Paul-Antoine Luciani

Allocution de M. Paul-Antoine Luciani, au nom des amis de Maurice Choury

Je voudrais, en tout premier lieu, saluer une présence qui nous honore, celle de Monsieur Robert Chambeiron, compagnon de Jean Moulin, ancien secrétaire général adjoint du Conseil National de la Résistance, ancien député, ancien Président fondateur et animateur de l’Association Nationale des Anciens Combattants de la Résistance (ANACR). Je tiens, en votre nom à tous, à le remercier pour ce déplacement : nous y voyons un geste d’amitié qui revêt une grande importance politique et morale.

Mesdames, Messieurs,

Isaline et Hyacinthe Choury ont souhaité que les amis de leur père puissent s’exprimer devant vous ce soir. Ils ont sollicité mon concours. Il est donc de mon devoir de préciser la nature des liens qui, plus de quarante ans après la disparition de l’auteur de Tous bandits d’honneur, unissent encore Maurice Choury et ses amis.
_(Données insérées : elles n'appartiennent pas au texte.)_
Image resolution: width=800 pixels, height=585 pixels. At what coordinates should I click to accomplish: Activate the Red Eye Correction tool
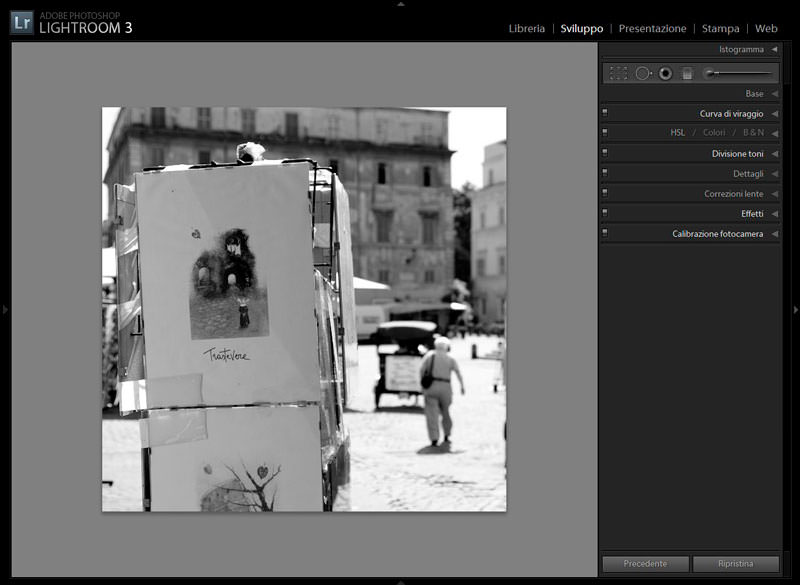(665, 73)
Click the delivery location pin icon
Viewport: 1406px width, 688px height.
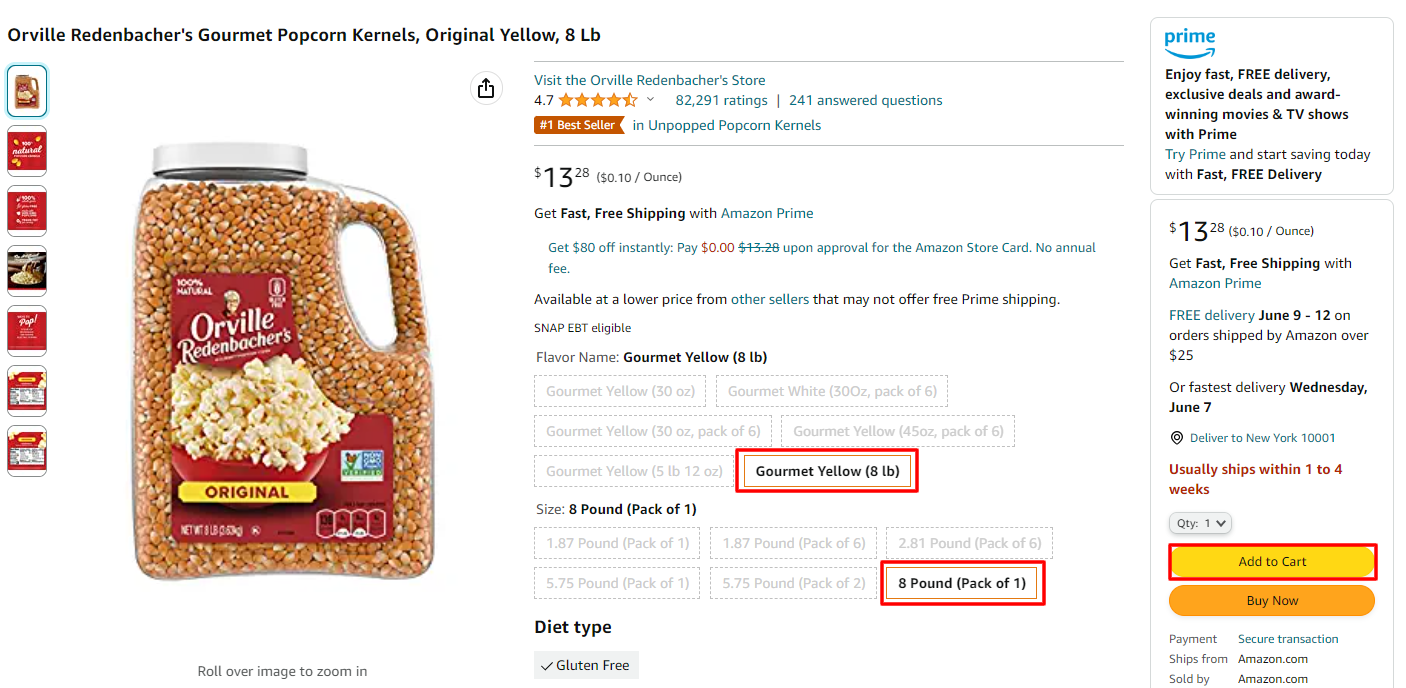tap(1176, 437)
Il ne s’agit pas, vous vous en doutez, de relations personnelles classiques, mais d’un grand courant d’idées qui a traversé le siècle passé, qui vit encore aujourd’hui, et qui occupe une place particulière dans la grande famille de la Résistance. J’ai accepté, avec une certaine fierté, je l’avoue, l’honneur qui m’était fait de rappeler l’engagement de Maurice Choury et de ses camarades dans l’une des plus grandes fractures de l’Histoire de notre pays.

Maurice Choury était communiste, comme l’étaient Arthur Giovoni, Jean Nicoli, Danièle Casanova, Dominique Vincetti, François Vittori, André Giusti et Jules Mondoloni, Antoinette Carlotti, Charles Bonafedi, Simon-Jean Vinciguerra, Nonce Benielli, Bati Fusella, Madeleine Pinelli, Pierre Griffi, Dominique Bighelli et Jean-Baptiste Giacomini, Paul Bungelmi, Albert Stefanini et Albert Ferracci, Jérôme Santarelli… comme tant d’autres que je ne peux pas citer ici et auxquels pensent certainement les survivants que leur état de santé tient éloignés d’Ajaccio : Francette Nicoli, Leo Micheli, Jéromine Benielli, Ange-Marie Filippi-Codaccioni, Marie Stefanini, Jean Paul Giovanni…
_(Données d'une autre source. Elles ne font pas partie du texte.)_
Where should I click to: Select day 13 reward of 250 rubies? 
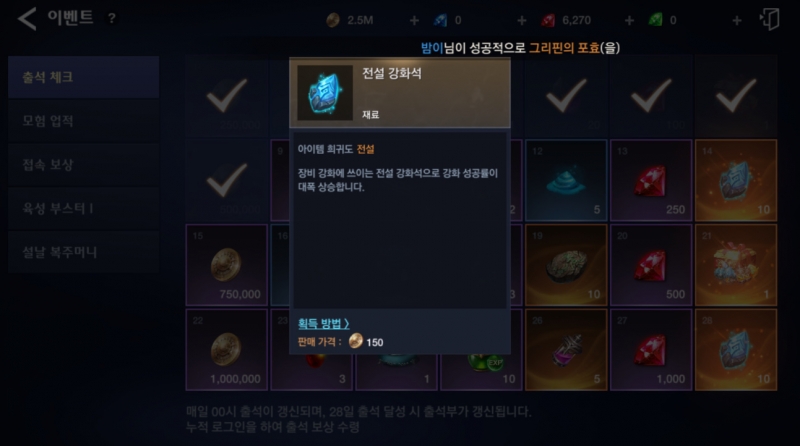651,180
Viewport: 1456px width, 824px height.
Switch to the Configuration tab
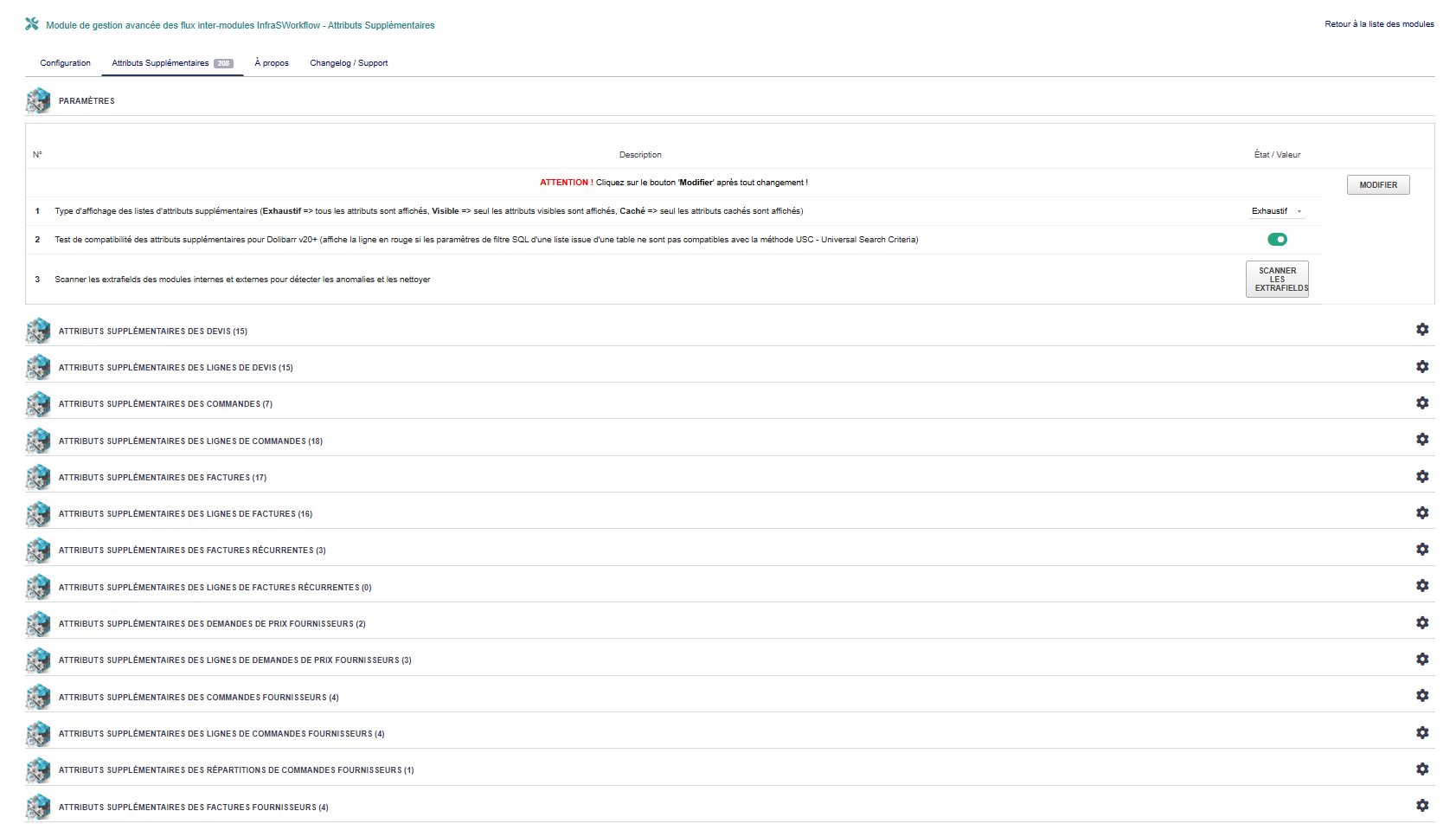point(65,63)
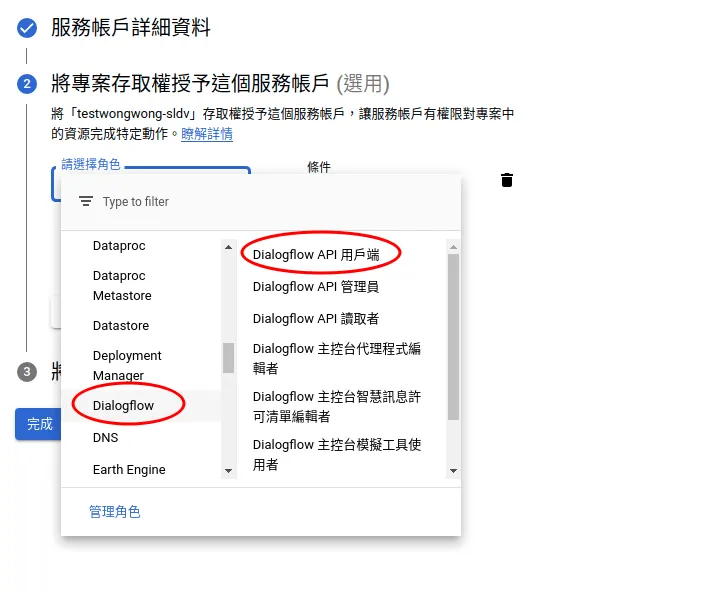Select Dataproc Metastore category
Image resolution: width=708 pixels, height=591 pixels.
tap(122, 286)
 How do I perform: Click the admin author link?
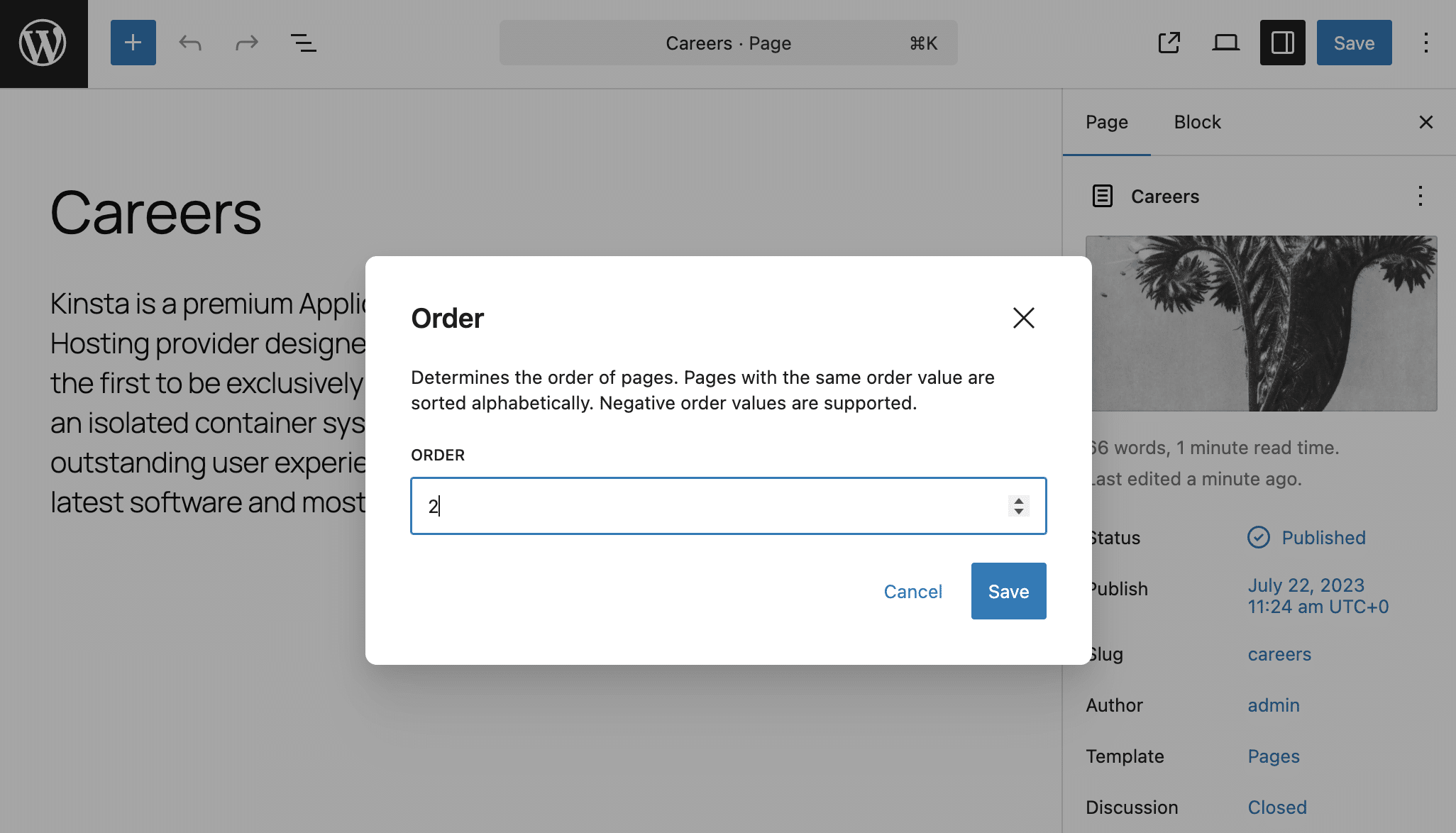pyautogui.click(x=1274, y=705)
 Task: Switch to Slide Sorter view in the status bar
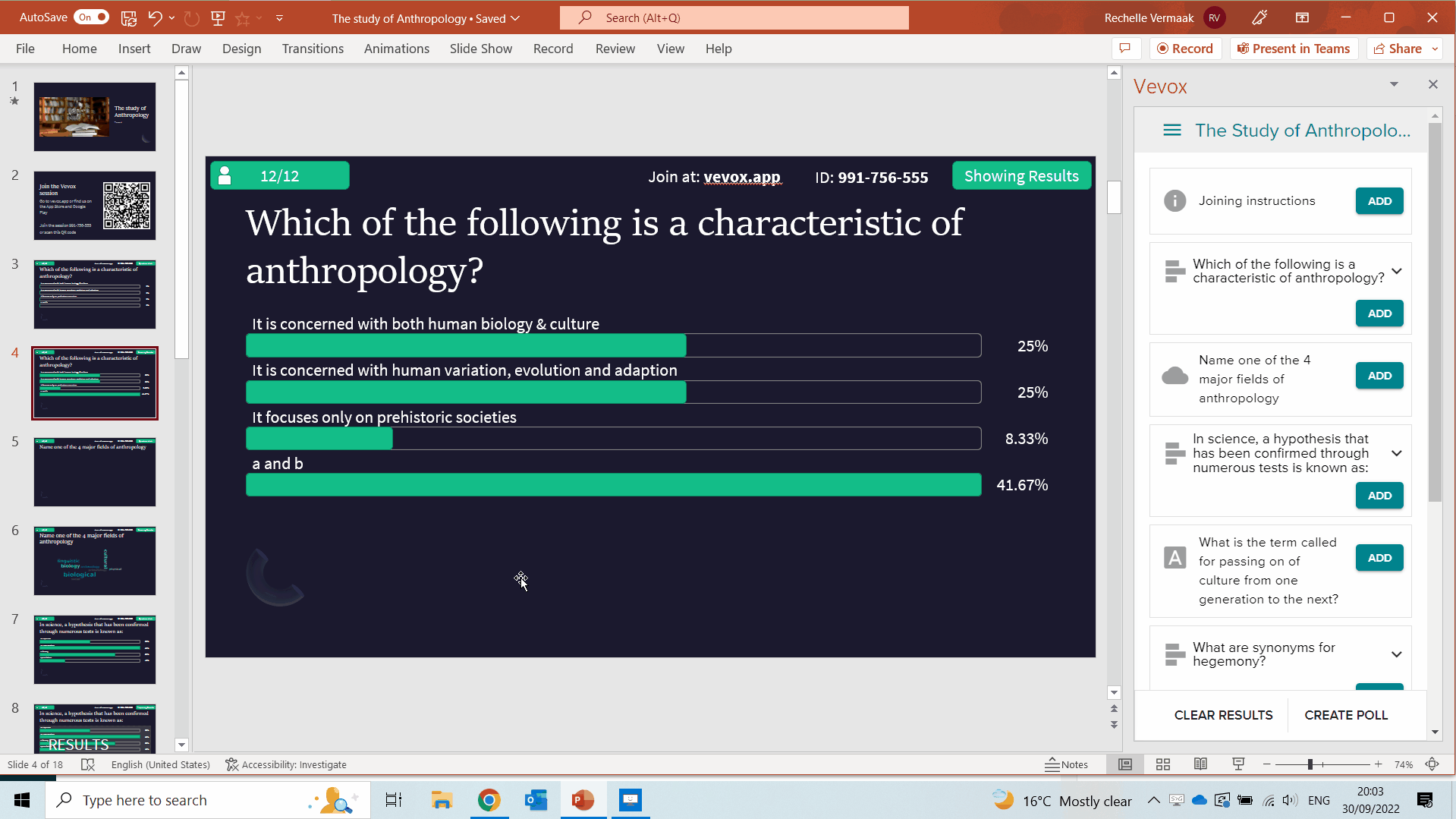click(x=1162, y=764)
La liste très largement incomplète que je viens d’énumérer peut me valoir des reproches justifiés, mais la magnifique exposition d’Isaline et Hyacinthe Choury me dispense d’une mission impossible ; car elle rappelle le souvenir d’une très grande partie d’entre eux. Un souvenir où sont naturellement rassemblés et confondus tous ceux qui n’étaient pas communistes, qui n’en étaient pas moins patriotes, et qui méritent tout autant l’hommage public qui leur est rendu : Fred Scamaroni, Michel Bozzi, le Commandant L’Herminier, le Général Gambiez et tant d’autres…

La pire des choses, en effet, serait de faire le tri entre nos libérateurs, entre ceux qui croyaient au ciel et ceux qui n’y croyaient pas, entre ceux qui n’avaient pas les mêmes conceptions du monde et de la société mais qui luttaient au coude à coude pour la liberté.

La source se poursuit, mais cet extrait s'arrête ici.